Direitos humanos foram o foco da palestra para alunos dos cursos técnicos.
Raquel Torres - EPSJV/Fiocruz | 18/03/2010 08h00 - Atualizado em 01/07/2022 09h47


 Desde o fim do ano passado, quando foi lançada a terceira edição do Programa Nacional de Direitos Humanos (PNDH-3), o assunto tem pautado intensas discussões. Aproveitando o debate, a Escola Politécnica de Saúde Joaquim Venâncio (EPSJV/Fiocruz) convidou Paulo Vannuchi, ministro da secretaria especial de Direitos Humanos da Presidência da República, para conduzir a aula inaugural dos cursos técnicos em saúde, com o tema ‘Os direitos humanos como marco educativo para o processo civilizatório’. A aula foi proferida no dia 12 de março, no Auditório Joaquim Alberto Cardoso de Melo.

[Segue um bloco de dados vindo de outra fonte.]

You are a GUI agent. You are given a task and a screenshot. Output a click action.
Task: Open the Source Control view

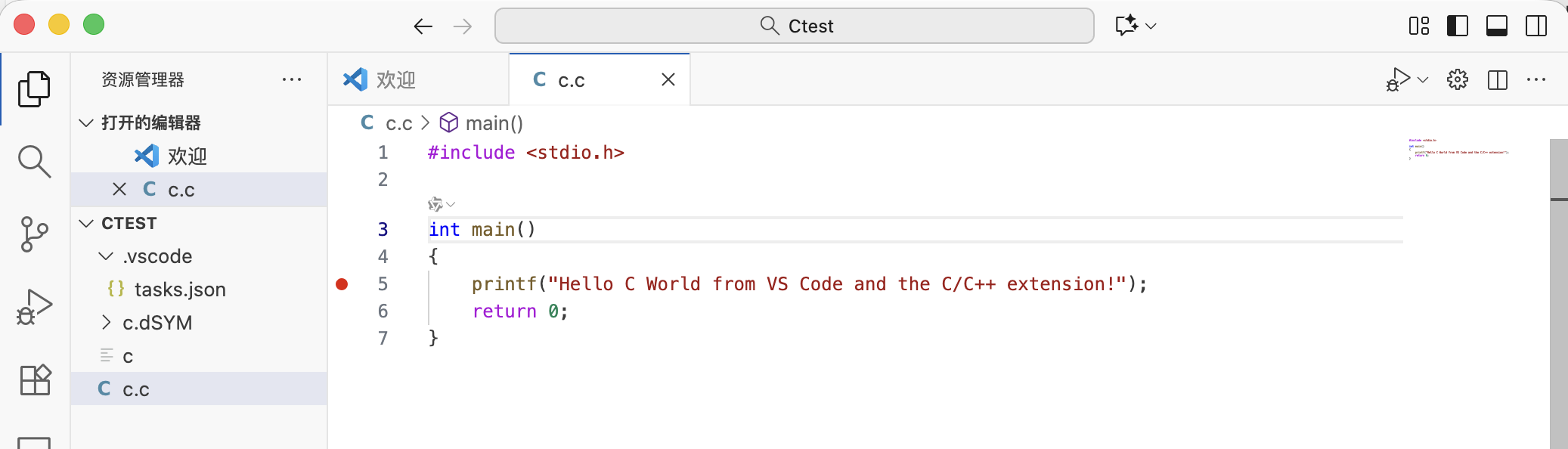click(34, 234)
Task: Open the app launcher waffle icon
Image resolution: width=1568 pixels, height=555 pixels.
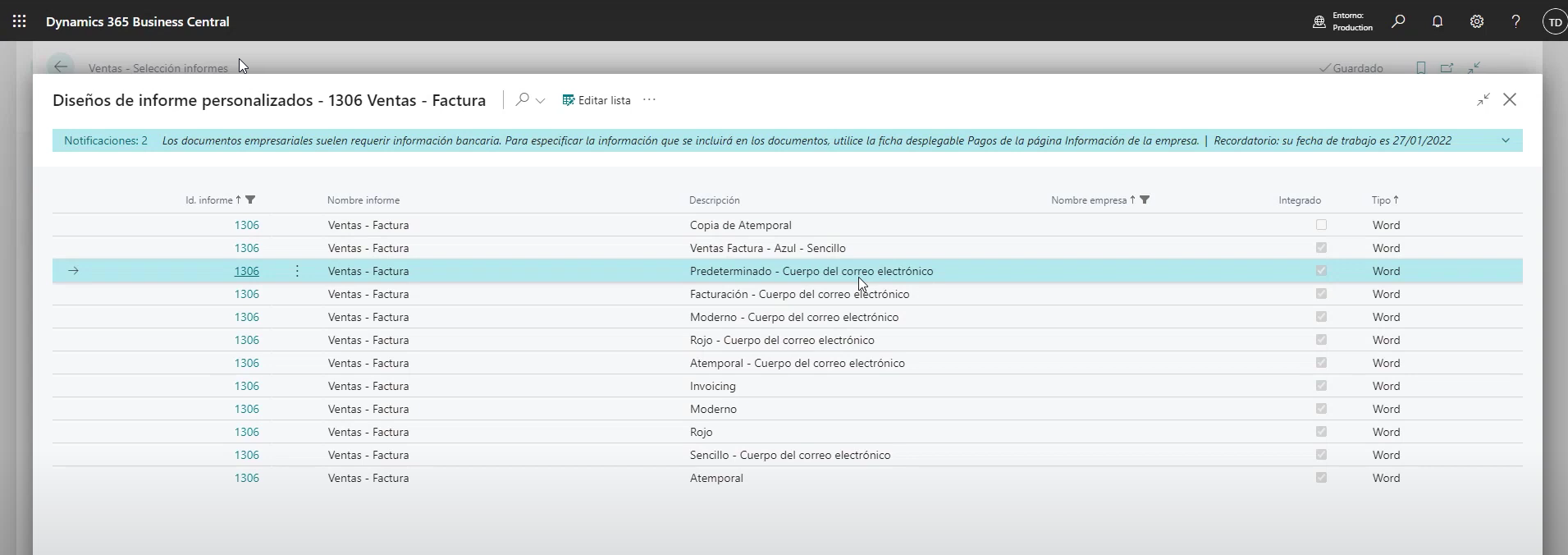Action: tap(19, 22)
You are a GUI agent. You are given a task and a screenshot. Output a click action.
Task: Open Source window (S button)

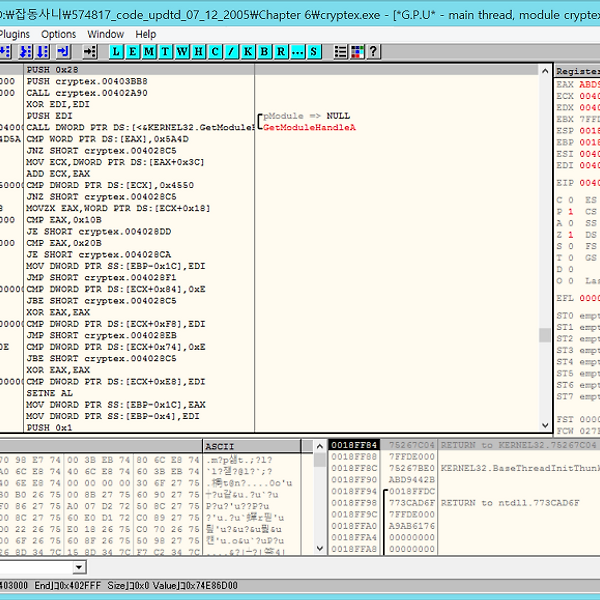pyautogui.click(x=314, y=51)
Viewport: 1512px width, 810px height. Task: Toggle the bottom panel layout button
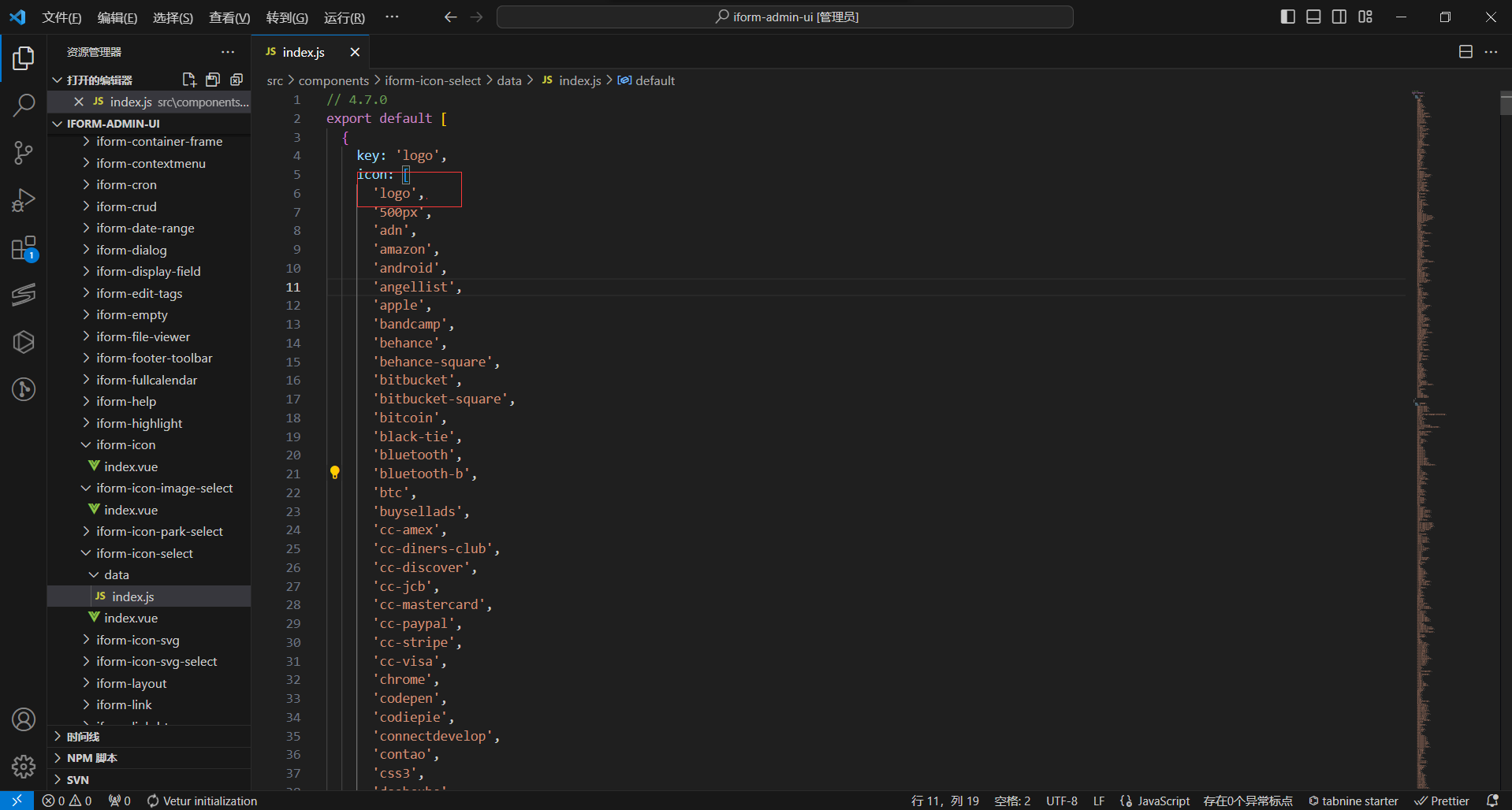click(x=1313, y=17)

O ministro explicou que um dos importantes direitos humanos é o direito à memória – e que, portanto, é preciso recordar a história de suas violações, como as mortes e torturas que atravessaram o Brasil durante a ditadura militar. Assim, Vannuchi começou sua palestra lembrando que 2010, além de marcar o 25o aniversário da EPSJV, marca também os 25 anos da saída do general Figueiredo do poder e do início da redemocratização do país.

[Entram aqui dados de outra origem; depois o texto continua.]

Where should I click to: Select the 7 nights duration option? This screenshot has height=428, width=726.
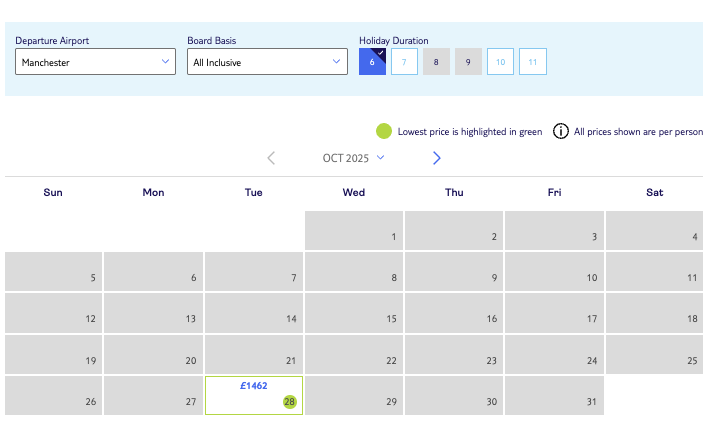coord(404,62)
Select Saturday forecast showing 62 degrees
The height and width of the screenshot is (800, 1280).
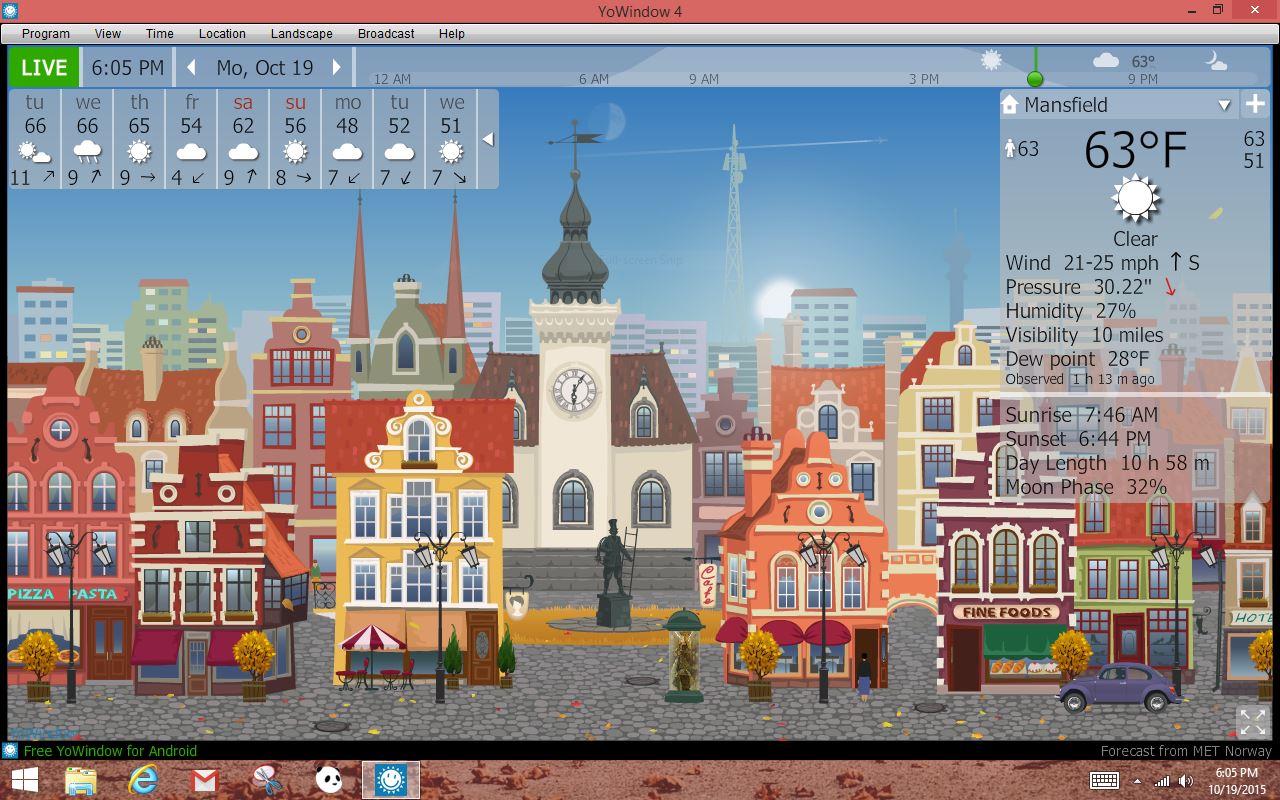pos(243,139)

Contudo, ele afirmou também que, apesar da importância da memória, as falas sobre direitos humanos não devem se ater a ela, mas sim ter “alto astral” e apresentar a esperança de construir aquilo que ainda não temos: citando Hannah Arendt, Vannuchi disse que o presente é o fugaz momento entre o ‘não mais’ e o ‘não ainda’. “É claro que ainda não vai tudo bem. Mas é importante ter a percepção de que esse é um momento de afirmação. Nossa geração realiza hoje uma meta que era pouco provável: num sistema de repressão, mortes e tortura de companheiros, metade morreu no processo. Não era certo que seríamos vitoriosos, mas fomos. Na época, fomos derrotados, massacrados. Mas os derrotados de então estão falando hoje, à luz dos holofotes, expondo suas idéias, enquanto nossos torturadores estão se escondendo”, completou.



Direitos humanos e revolução francesa



Liberdade, igualdade e fraternidade: o ministro explicou que a revolução francesa de 1789 consagrou, nessas três palavras, a concepção do que seriam os direitos humanos, e questionou se a platéia já havia parado para pensar no significado de cada um desses termos. Quanto à liberdade, Vannuchi afirmou que ainda não se conseguiu uniformizar uma definição e que sua preferida é a da poetisa Cecília Meireles: “uma palavra que o sonho humano alimenta, que não há ninguém que explique e ninguém que não entenda”.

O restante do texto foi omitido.